Screenshot grounding data
• • • • •

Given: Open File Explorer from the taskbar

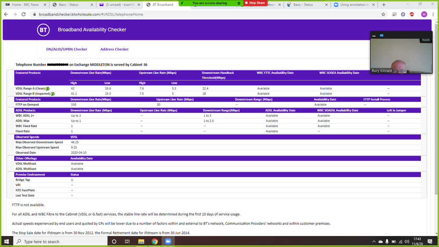Looking at the screenshot, I should [x=141, y=242].
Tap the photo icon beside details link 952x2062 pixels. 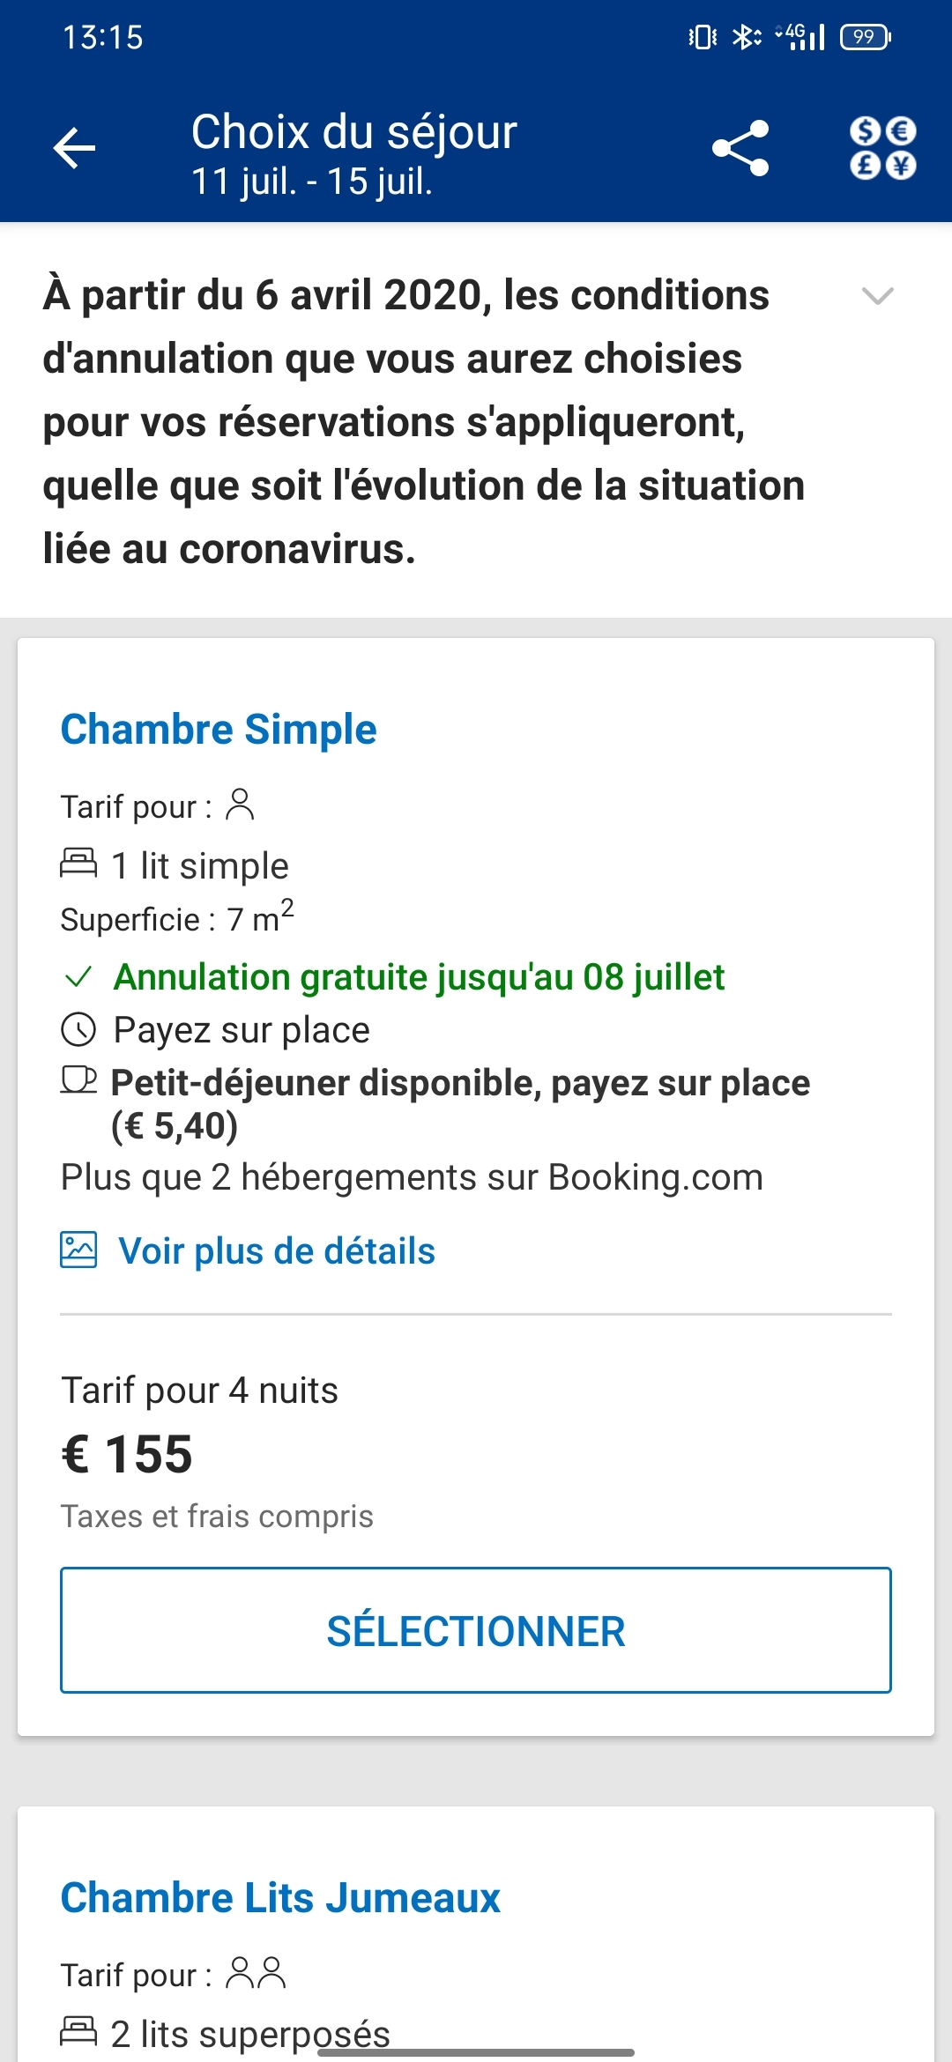78,1250
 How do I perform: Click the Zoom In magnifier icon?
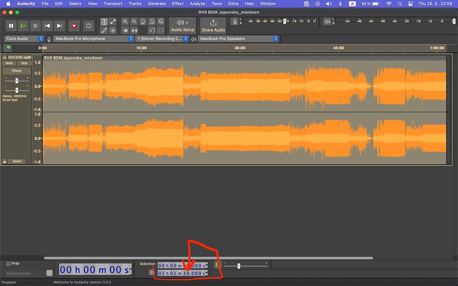(125, 21)
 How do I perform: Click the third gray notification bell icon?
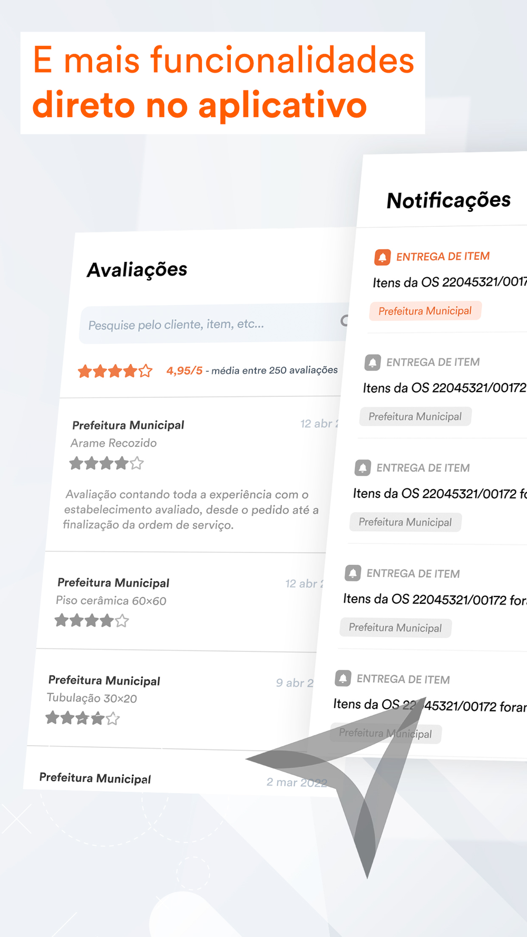353,573
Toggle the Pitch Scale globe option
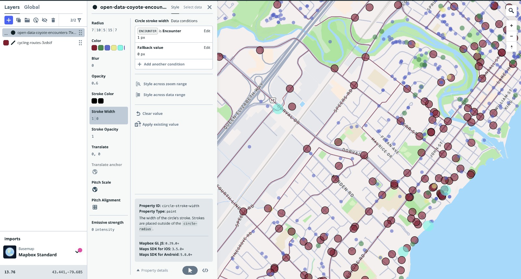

• • • • •

▶ PROBLEM TO SOLVE:
Would you reproduce the lines from the one with "How do I perform: Click the Zoom" through the final line of the data above, exactly and only those, without any pictures?

▶ THE COMPLETED TASK:
 How do I perform: Click the Zoom In magnifier icon?
(125, 21)
 How do I perform: Click the third gray notification bell icon?
353,573
Toggle the Pitch Scale globe option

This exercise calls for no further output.